• **What is being asked**
In the news report on the Texas bail reform fight, which Republican state senator co-authored the bail reform bill?

• **Source text**
******************************

HOUSTON – On Wednesday, Gov. Greg Abbott continued to hammer members of the Texas House Democratic Caucus, who are breaking quorum in Washington, D.C.
During a visit to Crimestoppers of Houston for a ceremonial bill signing creating a new law cracking down on the illegal sale of Fentanyl, Abbott pivoted to the bail reform bill that is in danger of not passing.
“The safety of our communities are at risk,” he said in a press conference.
One of the governor’s priority pieces of legislation, the bill would make it harder for repeat violent offenders accused of crimes to get bail.
Abbott blamed Texas House Democrats for the violent crimes, including murders that have happened since they walked out of the regular session in May.
“If this bail reform had become law during the regular session which it had voted to go into law effective immediately, lives could have been saved. Every day that we don’t have this bail reform passed, which now means it’s going to be months perhaps, there’s going to be more people who lose their lives,” he said.
Democrats say the bail reform bill needs work.
“I’m not for violent offenders being out on the streets. I think they need to stay behind bars, but we don’t need to penalize people who are not repeat or violent offenders, so we don’t need to have a one size fits all approach. there are a lot of low-level offenders that would not be able to make bail under Governor Abbott’s proposal. Governor Abbott is really trying to do something to benefit the pockets of the bail industry,” said Representative Ron Reynolds.
Representative Gene Wu told KPRC 2 Abbott is deflecting from his own failures.
“He’s the governor of the state of Texas, Republicans control every single chamber, every single office in this entire state. Why didn’t they fix this five years ago? Why wait till now? It’s the governor’s own fault for not doing this. If the governor had been a better leader throughout this process, if he had been willing to make compromises, if he had listened to the advocates who had told them that what he was trying to do was unconstitutional, we could have passed this not only this year but we could pass it in many years ago,” he said.
Republican state senator Joan Huffman of Houston, who co-authored the bill, said it had already been “highly negotiated.”
“I have made many changes to the bill that first appeared in regular session. This bill was compromised, worked on. It’s common sense,” she said.
So far least two House Democrats have left their counterparts in D.C. to return to Austin, Rep. Harold Dutton of Houston and Philip Cortez of San Antonio.
Abbott has pledged to continue to call special sessions every 30 days until his legislative agenda is passed.

******************************

• **Recorded information**
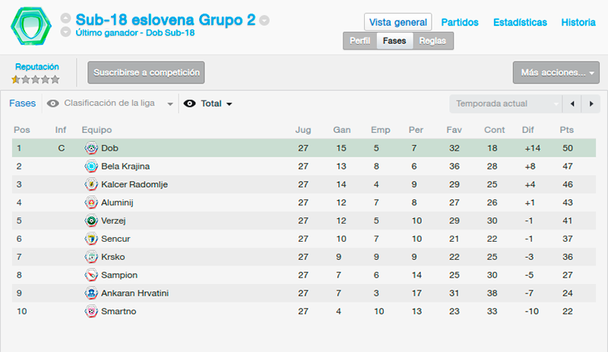
Task: Click the Verzej club badge
Action: pyautogui.click(x=91, y=220)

******************************

• **Exercise response**
Joan Huffman of Houston